- _What the exercise asks_: Set down each line of the listing exactly as it reads.

- _Records provided_:
──────────
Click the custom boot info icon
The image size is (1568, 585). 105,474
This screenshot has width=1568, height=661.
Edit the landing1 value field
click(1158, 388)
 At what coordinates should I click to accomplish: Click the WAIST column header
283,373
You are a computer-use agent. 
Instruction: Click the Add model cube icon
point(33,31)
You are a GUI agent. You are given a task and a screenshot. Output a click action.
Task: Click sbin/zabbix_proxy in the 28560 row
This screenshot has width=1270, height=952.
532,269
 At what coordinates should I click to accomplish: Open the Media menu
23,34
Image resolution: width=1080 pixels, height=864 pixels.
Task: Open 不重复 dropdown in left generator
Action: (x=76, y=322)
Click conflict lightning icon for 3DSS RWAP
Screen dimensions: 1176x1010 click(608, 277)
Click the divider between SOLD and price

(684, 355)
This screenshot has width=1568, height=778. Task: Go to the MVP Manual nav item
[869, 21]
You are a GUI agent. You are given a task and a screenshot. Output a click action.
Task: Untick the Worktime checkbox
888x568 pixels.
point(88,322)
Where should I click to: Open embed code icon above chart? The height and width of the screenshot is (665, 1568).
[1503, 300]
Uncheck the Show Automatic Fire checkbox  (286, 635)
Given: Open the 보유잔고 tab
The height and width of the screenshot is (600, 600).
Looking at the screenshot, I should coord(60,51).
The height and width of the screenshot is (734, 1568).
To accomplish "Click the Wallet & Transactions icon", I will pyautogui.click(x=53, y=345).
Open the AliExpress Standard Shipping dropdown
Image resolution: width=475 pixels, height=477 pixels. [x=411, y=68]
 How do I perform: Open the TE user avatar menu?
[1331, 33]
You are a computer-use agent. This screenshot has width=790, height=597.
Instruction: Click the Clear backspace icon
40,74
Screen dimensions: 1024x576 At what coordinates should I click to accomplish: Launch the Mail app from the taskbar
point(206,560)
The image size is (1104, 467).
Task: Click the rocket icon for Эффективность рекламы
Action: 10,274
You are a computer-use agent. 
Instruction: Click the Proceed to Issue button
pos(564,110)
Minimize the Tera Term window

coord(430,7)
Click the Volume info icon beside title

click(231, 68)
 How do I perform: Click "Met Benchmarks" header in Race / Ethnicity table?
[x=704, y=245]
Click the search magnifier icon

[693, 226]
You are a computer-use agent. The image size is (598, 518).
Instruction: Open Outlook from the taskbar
──────────
- _Your solution_:
Click the custom boot info icon
The image size is (1568, 585). 105,474
This screenshot has width=1568, height=661.
Edit the landing1 value field
click(1158, 388)
 At what coordinates should I click to accomplish: Click the WAIST column header
283,373
You are a computer-use agent. 
Instruction: Click the Add model cube icon
point(33,31)
You are a GUI agent. You are given a task and a screenshot. Output a click action.
Task: Click sbin/zabbix_proxy in the 28560 row
This screenshot has width=1270, height=952.
532,269
 At what coordinates should I click to accomplish: Open the Media menu
23,34
Image resolution: width=1080 pixels, height=864 pixels.
Task: Open 不重复 dropdown in left generator
Action: (x=76, y=322)
Click conflict lightning icon for 3DSS RWAP
Screen dimensions: 1176x1010 click(608, 277)
Click the divider between SOLD and price

(684, 355)
This screenshot has width=1568, height=778. Task: Go to the MVP Manual nav item
[869, 21]
You are a GUI agent. You are given a task and a screenshot. Output a click action.
Task: Untick the Worktime checkbox
888x568 pixels.
point(88,322)
Where should I click to: Open embed code icon above chart? The height and width of the screenshot is (665, 1568).
[1503, 300]
Uncheck the Show Automatic Fire checkbox  (286, 635)
Given: Open the 보유잔고 tab
The height and width of the screenshot is (600, 600).
Looking at the screenshot, I should coord(60,51).
The height and width of the screenshot is (734, 1568).
To accomplish "Click the Wallet & Transactions icon", I will pyautogui.click(x=53, y=345).
Open the AliExpress Standard Shipping dropdown
Image resolution: width=475 pixels, height=477 pixels. [x=411, y=68]
 How do I perform: Open the TE user avatar menu?
[1331, 33]
You are a computer-use agent. This screenshot has width=790, height=597.
Instruction: Click the Clear backspace icon
40,74
Screen dimensions: 1024x576 At what coordinates should I click to accomplish: Launch the Mail app from the taskbar
point(206,560)
The image size is (1104, 467).
Task: Click the rocket icon for Эффективность рекламы
Action: 10,274
You are a computer-use agent. 
Instruction: Click the Proceed to Issue button
pos(564,110)
Minimize the Tera Term window

coord(430,7)
Click the Volume info icon beside title

click(231, 68)
 How do I perform: Click "Met Benchmarks" header in Race / Ethnicity table?
[x=704, y=245]
Click the search magnifier icon

[693, 226]
You are a computer-use agent. The image size is (598, 518).
Instruction: Open Outlook from the taskbar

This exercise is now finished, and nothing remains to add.